Banks play an important role in the financial system and the economy. As a key component of the financial system, banks allocate funds from savers to borrowers in an efficient manner. They also provide specialized financial services, which reduce the cost of obtaining information about both savings and borrowing opportunities. These financial services help to make the overall economy more efficient. Banks are not the only financial intermediary, today in addition to banks, there are several other types of financial intermediaries. These include savings institutions, credit unions, insurance companies, mutual funds, pension funds, finance companies, and real estate investment trusts (REITS). (Econ, 2001).
Financial intermediation involves banks and other institutional investors playing pivotal roles in transforming savings into investment, thereby facilitating liquidity, information, and consumption smoothing. Financial intermediaries also serve as a commitment mechanism and provide delegated monitoring to the organization to which they provide capital. Traditionally, transaction costs and asymmetric information have provided the foundation for understanding intermediaries. Financial intermediaries have also played a pivotal role in the growth of the real sector in the development experience of the developed and newly industrialized countries (Goldsmith 1969, Patrick 1966).
According to Ogenekaro. O. A (2013), the Nigerian financial market broadly comprises the capital market for trading corporate shares/stock and long term government debt, the money market for dealings in short-term finance, the foreign exchange market for currency trades and a selection of specialized markets that trade in financial derivatives. Capital market instruments are typically long term, running in excess of a year, while money market instruments are typically of a shorter duration of less than one year. The capital market typically offer high returns on higher-risk portfolios, while access to the money market is for purchase of less risky securities.  Money market returns often tend to be low but stable, while capital markets offer higher but less frequent returns. (Ogenekaro, 2013).
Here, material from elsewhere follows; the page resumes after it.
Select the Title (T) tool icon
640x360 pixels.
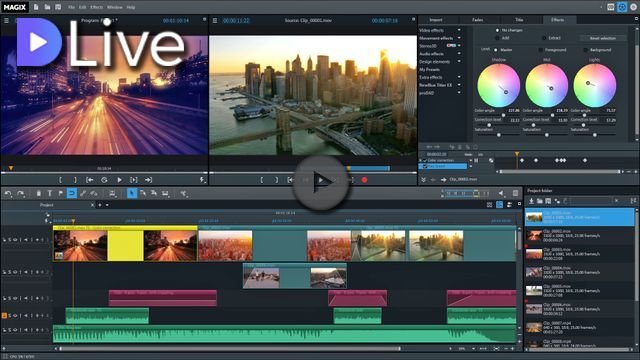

We can therefore conclude that the money market deals with short term loans. It creates opportunities for raising and investing short term funds. It also refers to the group of financial institution set up for dealing with short-term credit instruments. The various financial instruments traded in the money market includes treasury bills, treasury certificates, commercial paper etc. While the capital market deals with medium to long term funds and channel same into industries and government for project financing. Unlike the money market which function principally to meet the short term financial requirement of household, corporate bodies and government, the capital market is a connection of instrument, institutions, and individuals. It facilitates the savings and investment process which fosters economic growth.
The capital market can be divided into two: The primary market and the secondary market.The market is usually organized into primary where new securities are bought and sold and secondary market where outstanding securities are bought and sold. However, the capital markets not really a market in the traditional African sense. It is rather a network of institutions that arranged for long-term financial instruments, like debentures stocks, mortgages, and shares (Okafor, 1983).7
The key function of the primary market is to facilitate capital growth by enabling individuals to convert savings into investments. It facilitates companies to issue new stocks to raise money directly from household for business expansion or to meet financial obligations. It provides a channel for the government to raise funds from the public to finance public sector projects. (Sujata, 2017).
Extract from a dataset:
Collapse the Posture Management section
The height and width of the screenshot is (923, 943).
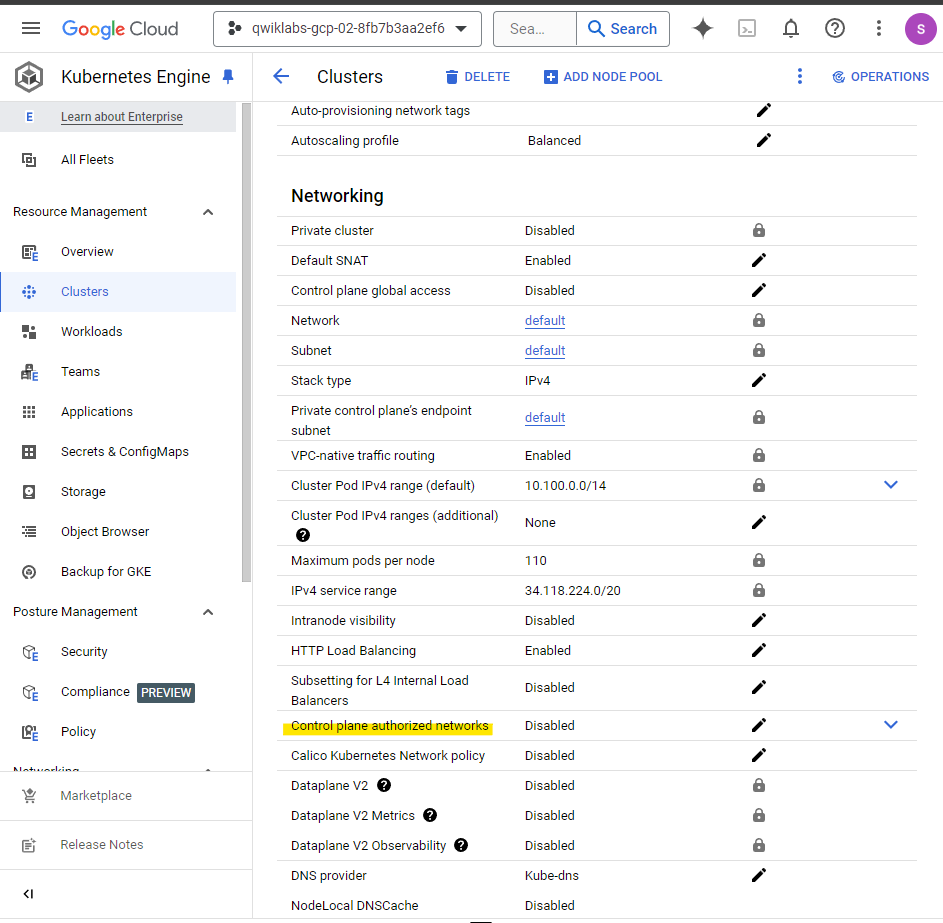pos(208,612)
The regulatory bodies of the Nigerian stock market consist of securities and Exchange Commission, Nigeria Stock Exchange, Central bank of Nigeria, federal Ministry of Finance
(Nnanna, Englanna and Odoko, 2004).  
The operators of the market includes Brokers/Dealers, issuing houses, Registrars, underwriters, Trustees and portfolio/fund managers, that provide various services for the investors and borrowers in that capital market (op.cit). nwude (2004) included the above listed participants in the market but added government and quoted companies.     
1.2    Statement Of The Research Problem
Financial intermediation will not be necessary if lenders and borrowers of funds can come into direct contact and also, of there is no surplus and deficit units. However, because of the complexity of modern time and also because of the requirement of the fact that financial requirement are too large, an effective and efficient financial intermediate system will not develop.
The link between the providers of funds and the fund users is very important. If the link does not exist, both the deficit and surplus sector of the economy will be losing. Economic development will also be hindered due to low level of investment arising from poor capital formation.
Some economists just do not believe that the finance-growth relationship is important. For instance, Robert Lucas asserted in 1988 that economists badly over-stress the role of financial factors in economic growth. Moreover, Joan Robertson declared in 1952 that “where enterprise leads, finance follows”. According to this view, economic development creates demands for particular types of financial arrangements, and the financial system responds automatically to these demands. Other economists strongly believe in the importance of the financial system for economic growth. This study will therefore address the problem of direct finance and also the issue as to whether the financial system is important for economic growth.
1.3    Research questions
The following questions will be asked:
i.    Does any link exist between financial sector development and economic growth?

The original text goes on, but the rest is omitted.